Select Target Dataset for Job
Select Target Dataset for Job
Overview
Flow ID: select-corpus-for-job
Category: Blockify Processing
Estimated Duration: 1 minute
User Role: All Users
Complexity: Simple
Purpose: Choose whether to create new dataset or add to existing dataset when creating blockify/chunking job. Determines where processed results will be stored.
Trigger
What initiates this flow:
- User manually initiates
Specific trigger: During job creation, user must specify target dataset for processed items.
Prerequisites
Before starting, users must have:
- Job creation screen open
- Understanding of dataset purpose
User Intent Analysis
Primary Intent
Select appropriate dataset destination for job results - either creating new dataset or expanding existing one.
Secondary Intents
- Organize results appropriately
- Keep related content together
- Create separate datasets for different topics
Step-by-Step Flow
Main Path - Create New Dataset (Happy Path)
Step 1: Locate Dataset Selector
- User Action: On job creation form, find “Target Dataset” or “Select Dataset” dropdown
- System Response: Dropdown control visible
- UI Elements Visible:
- Label: “Target Dataset” or “Destination Dataset”
- Dropdown showing current selection (default: “Create New Dataset”)
- List includes:
- “Create New Dataset” (at top)
- Any existing datasets below
Step 2: Keep “Create New” Selected
- User Action: Keep default “Create New Dataset” selection or explicitly select it
- System Response:
- Form shows fields for new dataset
- UI Elements Visible:
- “Dataset Name” text input field appears
- Embedding model selector appears
- Both fields required and enabled
Step 3: Name New Dataset
- User Action: Type descriptive name for new dataset
- System Response: Text appears as typed
- UI Elements Visible:
- Text input with dataset name
- Validation may show if name already exists
Step 4: Select Embedding Model for New Dataset
- User Action: Choose embedding model from dropdown
- System Response: Model selected
- UI Elements Visible:
- Embedding model dropdown
- Selected model shown
- Note: This embedding model will be permanently associated with this dataset
Final Step: New Dataset Selected
- Success Indicator:
- New dataset will be created from job results
- Dataset name and model configured
- System State Change: Job configured to create new dataset
- Next Possible Actions: Continue job creation workflow
Alternative Path - Add to Existing Dataset
Step 1: Select Existing Dataset
- User Action: Click dataset dropdown, select existing dataset from list
- System Response:
- Selection updates
- Form adjusts for existing dataset
- UI Elements Visible:
- Selected existing dataset name shown
- Dataset name field disappears (read-only, shows selected name)
- Embedding model field shows dataset’s model (locked/disabled)

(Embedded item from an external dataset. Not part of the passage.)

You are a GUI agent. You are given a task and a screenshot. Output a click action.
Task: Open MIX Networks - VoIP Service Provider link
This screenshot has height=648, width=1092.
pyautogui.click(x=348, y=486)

- Cannot change embedding model (must match dataset)
Step 2: Verify Correct Dataset
- User Action: Confirm correct dataset selected
- System Response: Dataset details shown
- UI Elements Visible:
- Dataset name (read-only)
- Embedding model (locked to dataset’s model)
- Possibly: Current item count shown
Final Step: Existing Dataset Selected
- Success Indicator:
- Job will add to existing dataset
- Embedding model matches
- System State Change: Job configured to expand existing dataset
- Next Actions: Continue job creation
Error States & Recovery
Error 1: Dataset Name Already Exists
Cause: Typed name matches existing dataset
User Experience:
- Error: “Dataset name already exists”
- Cannot proceed
Recovery Steps:
- Choose different unique name
- Or select existing dataset to add to it instead
Error 2: No Embedding Model Selected
Cause: Forgot to select embedding model for new dataset
User Experience:
- Cannot proceed
- Field may have validation error indicator
Recovery Steps:
- Select embedding model from dropdown
- Required field; must complete
QA Note: Form validation should prevent proceeding without required fields.
Pain Points & Friction
Identified Issues:
Cannot Change Embedding Model for Existing Dataset
- Impact: Locked to dataset’s original model
- Frequency: When wanting to use different model
- Potential Improvement: Explain why model must match
No Preview of Existing Dataset Contents
- Impact: Can’t verify adding to correct dataset
- Potential Improvement:
- Show dataset summary (item count, recent items)
- Quick preview button
Design Considerations
Following Contextual Design Principles:
- Automation Opportunities: Auto-suggest dataset name from files
- Simplification Opportunities: Smart defaults
- User Trust: Clear indication of new vs. existing
Related Flows
- Create New Blockify Job - Parent workflow
- Upload New Dataset - Alternative creation method
- View Dataset List - See existing datasets
Technical References
Knowledge Base Sections:
- src/components/blockify-corpus/new-job-screen.js - Dataset selection UI
- src/constants/datasets.js - CREATE_NEW_CORPUS_ID constant
Version History
| Date | Version | Author | Changes |
|---|---|---|---|
| 2025-10-04 | 1.1 | Iternal Technologies | Initial documentation |
Notes
Important Considerations:
- Can create new dataset or add to existing, not both in single job
- Embedding model for dataset is permanent (cannot change after creation)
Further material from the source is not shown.